## Work order
The required output is the lines from the one with "How do I perform: Click" through the end of the data, repeated verbatim, with no pictures included.

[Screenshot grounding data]
= = = = =
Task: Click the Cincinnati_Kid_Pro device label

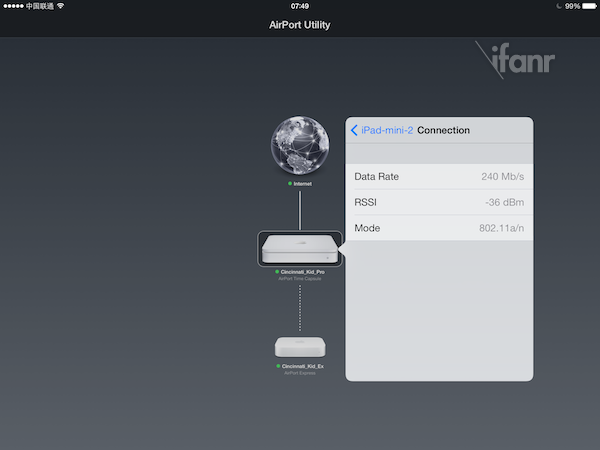Action: (x=302, y=272)
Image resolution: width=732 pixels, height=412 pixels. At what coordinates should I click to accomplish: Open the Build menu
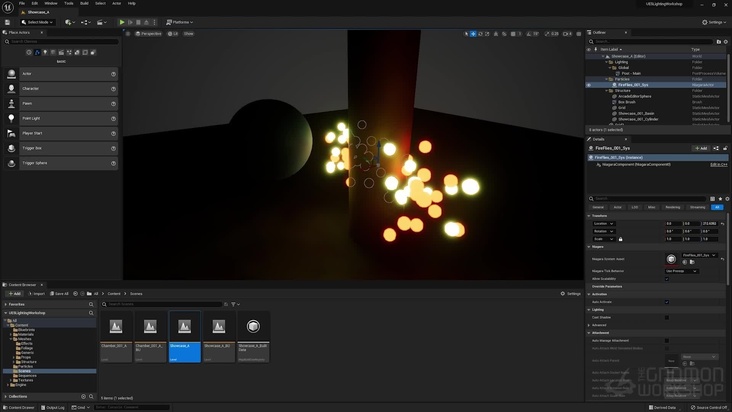[x=83, y=3]
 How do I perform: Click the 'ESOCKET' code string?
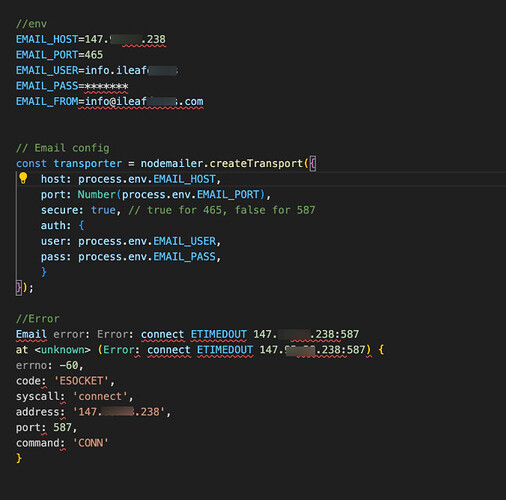pos(81,381)
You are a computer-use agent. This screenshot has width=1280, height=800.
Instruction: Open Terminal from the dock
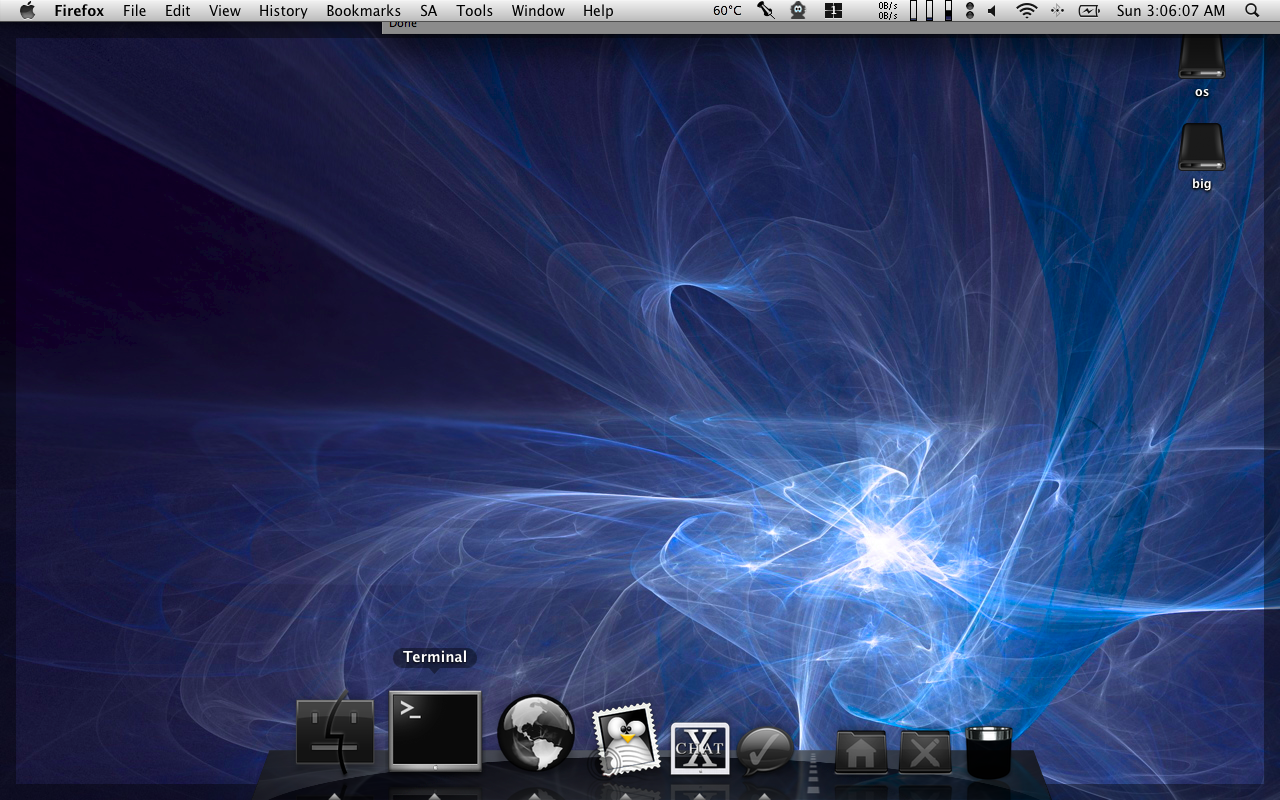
= = = = =
## Answer section
 How do I perform: Click the 'ESOCKET' code string?
pos(81,381)
You are a computer-use agent. This screenshot has width=1280, height=800.
Instruction: Open Terminal from the dock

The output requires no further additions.